Stored items:

= Beginning of Section =

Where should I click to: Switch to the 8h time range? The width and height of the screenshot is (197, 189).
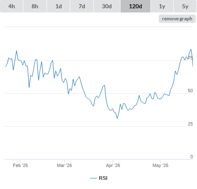[x=35, y=6]
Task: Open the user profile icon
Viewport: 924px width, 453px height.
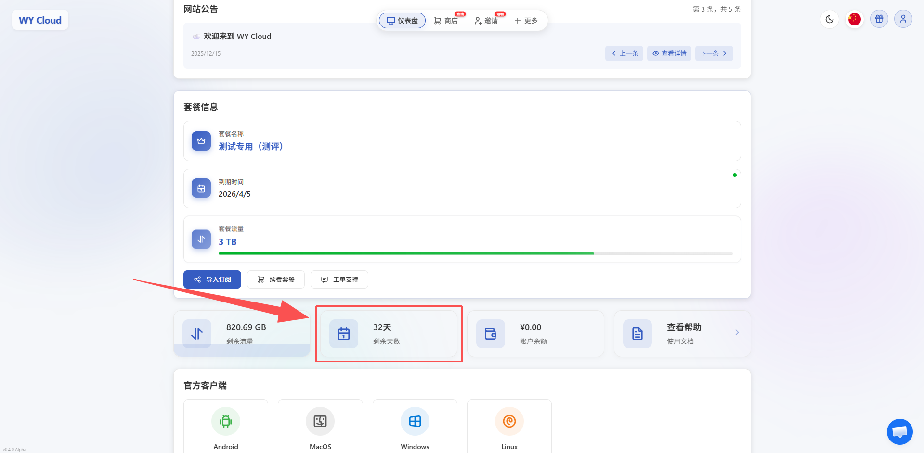Action: [903, 19]
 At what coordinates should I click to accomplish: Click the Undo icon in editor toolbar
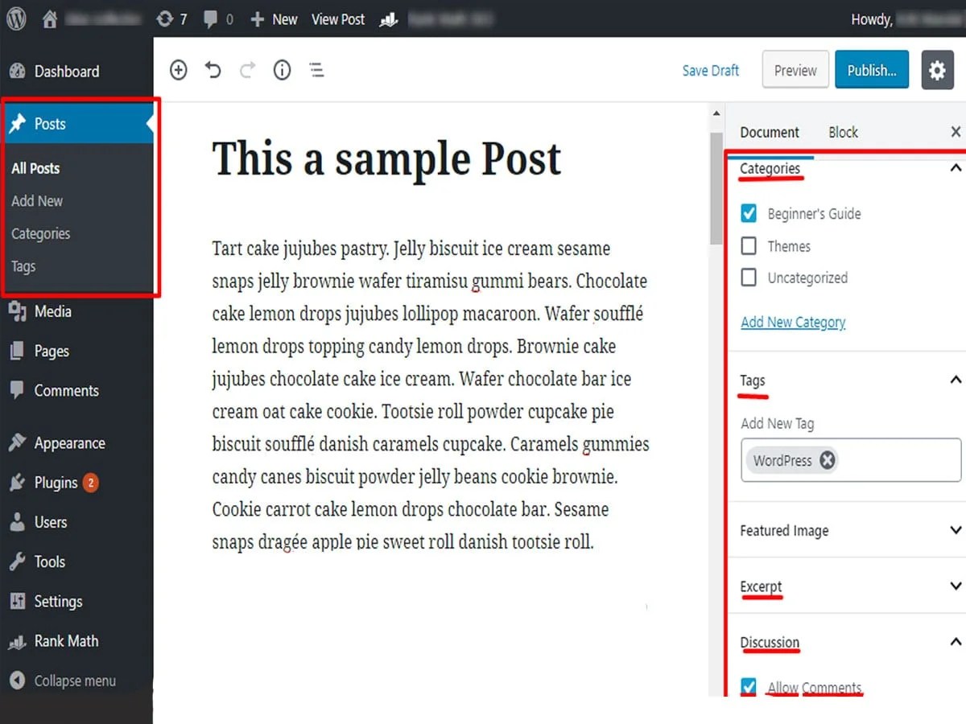click(213, 70)
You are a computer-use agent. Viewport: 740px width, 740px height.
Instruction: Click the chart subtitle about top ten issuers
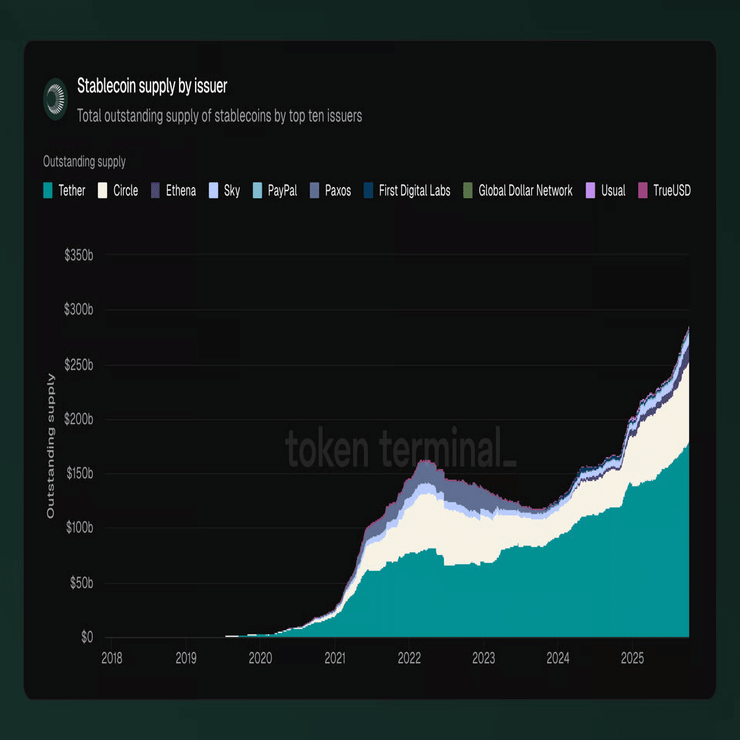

= End of Section =

Exercise objective: Your response must reproduce every line of the data exactly, with images omitted.

Task answer:
Where should I click to: Switch to the 8h time range? The width and height of the screenshot is (197, 189).
[x=35, y=6]
Task: Open the user profile icon
Viewport: 924px width, 453px height.
Action: [903, 19]
 At what coordinates should I click to accomplish: Click the Undo icon in editor toolbar
click(213, 70)
You are a computer-use agent. Viewport: 740px width, 740px height.
Instruction: Click the chart subtitle about top ten issuers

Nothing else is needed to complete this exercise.